Shedding Light on the Intrinsic Characteristics of 3D Distorted Fluorite-Type Zirconium Tellurite Single Crystals.

Abstract

Transition-metal tellurites have motivated growing research interest in both fundamental and applied chemistry, and the corresponding single crystals could serve as rich and fascinating platforms to regulate, explore, and elucidate the intrinsic characteristics of different structures from 0D to 3D architectures. In this context, a zirconium tellurite (namely, ZrTe3O8) single crystal featuring a 3D distorted fluorite-type structure with a size of 35 × 32 × 21 mm3 was successfully harvested by the top-seeded solution growth (TSSG) technique.
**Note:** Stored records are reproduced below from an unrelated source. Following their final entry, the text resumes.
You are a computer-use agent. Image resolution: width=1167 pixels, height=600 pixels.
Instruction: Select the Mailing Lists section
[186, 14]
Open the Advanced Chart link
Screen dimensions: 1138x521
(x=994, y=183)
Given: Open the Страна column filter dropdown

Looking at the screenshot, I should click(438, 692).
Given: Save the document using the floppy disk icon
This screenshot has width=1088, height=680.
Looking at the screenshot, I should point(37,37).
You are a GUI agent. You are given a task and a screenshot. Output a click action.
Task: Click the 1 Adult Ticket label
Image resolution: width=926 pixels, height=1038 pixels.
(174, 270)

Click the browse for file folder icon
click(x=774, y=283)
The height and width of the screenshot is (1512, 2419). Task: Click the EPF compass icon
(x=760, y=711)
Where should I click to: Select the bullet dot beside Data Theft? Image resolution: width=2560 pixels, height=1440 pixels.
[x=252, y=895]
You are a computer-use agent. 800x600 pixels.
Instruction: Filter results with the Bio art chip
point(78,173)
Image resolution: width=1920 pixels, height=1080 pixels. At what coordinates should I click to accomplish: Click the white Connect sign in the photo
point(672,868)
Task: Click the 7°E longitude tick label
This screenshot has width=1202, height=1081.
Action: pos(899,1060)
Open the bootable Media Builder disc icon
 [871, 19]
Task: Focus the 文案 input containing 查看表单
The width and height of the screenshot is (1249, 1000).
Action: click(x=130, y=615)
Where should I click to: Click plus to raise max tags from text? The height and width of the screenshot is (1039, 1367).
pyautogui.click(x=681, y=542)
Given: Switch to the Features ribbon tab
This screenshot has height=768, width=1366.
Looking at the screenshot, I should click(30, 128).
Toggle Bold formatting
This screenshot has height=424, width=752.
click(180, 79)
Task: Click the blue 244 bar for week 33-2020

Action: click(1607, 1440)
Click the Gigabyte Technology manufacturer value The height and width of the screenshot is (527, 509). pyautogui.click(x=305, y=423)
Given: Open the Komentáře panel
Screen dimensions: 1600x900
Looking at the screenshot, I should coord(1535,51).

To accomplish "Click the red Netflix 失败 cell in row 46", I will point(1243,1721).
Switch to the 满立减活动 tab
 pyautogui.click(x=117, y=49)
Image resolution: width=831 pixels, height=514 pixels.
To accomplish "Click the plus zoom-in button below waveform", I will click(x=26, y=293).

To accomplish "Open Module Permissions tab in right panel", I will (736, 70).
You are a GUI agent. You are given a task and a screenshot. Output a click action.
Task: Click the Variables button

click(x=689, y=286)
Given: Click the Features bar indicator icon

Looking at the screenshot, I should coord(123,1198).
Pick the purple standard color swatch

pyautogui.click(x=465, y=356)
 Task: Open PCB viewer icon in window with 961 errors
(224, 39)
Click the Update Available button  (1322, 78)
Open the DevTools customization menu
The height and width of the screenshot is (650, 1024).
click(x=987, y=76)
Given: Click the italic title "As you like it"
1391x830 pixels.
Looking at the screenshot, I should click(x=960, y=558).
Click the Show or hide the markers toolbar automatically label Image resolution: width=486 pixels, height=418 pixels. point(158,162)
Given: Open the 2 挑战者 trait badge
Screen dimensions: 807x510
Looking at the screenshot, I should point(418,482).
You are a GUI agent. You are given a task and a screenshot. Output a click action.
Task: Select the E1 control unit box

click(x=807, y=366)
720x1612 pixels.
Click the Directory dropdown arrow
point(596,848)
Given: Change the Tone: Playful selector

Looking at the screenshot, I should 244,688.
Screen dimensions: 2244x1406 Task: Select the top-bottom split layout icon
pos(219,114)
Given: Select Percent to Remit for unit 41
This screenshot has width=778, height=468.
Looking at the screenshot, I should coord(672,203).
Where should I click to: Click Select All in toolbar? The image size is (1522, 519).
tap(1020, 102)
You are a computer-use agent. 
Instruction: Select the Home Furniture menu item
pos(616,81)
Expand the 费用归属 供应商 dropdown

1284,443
The X-ray diffraction rocking curve reflects that the crystallinity of the as-grown ZrTe3O8 crystal is quite perfect with a small full-width at half-maximum (fwhm) value (∼39 arcsec). The temperature dependence of the thermophysical properties of the ZrTe3O8 single crystal has been systematically analyzed. The ZrTe3O8 single crystal exhibits a wide transparency window, as the UV and IR absorption cutoff edges are respectively 278 and 7788 nm. The refractive indices over the region from the visible to the near-IR have been determined and manifested relatively large values of 2.0889-2.0370 over a wavelength range of 632.8-1553 nm. Furthermore, the fundamental physical characteristics of the ZrTe3O8 single crystal associated with its distinctive 3D framework structure have been evaluated with density functional theory (DFT) calculations.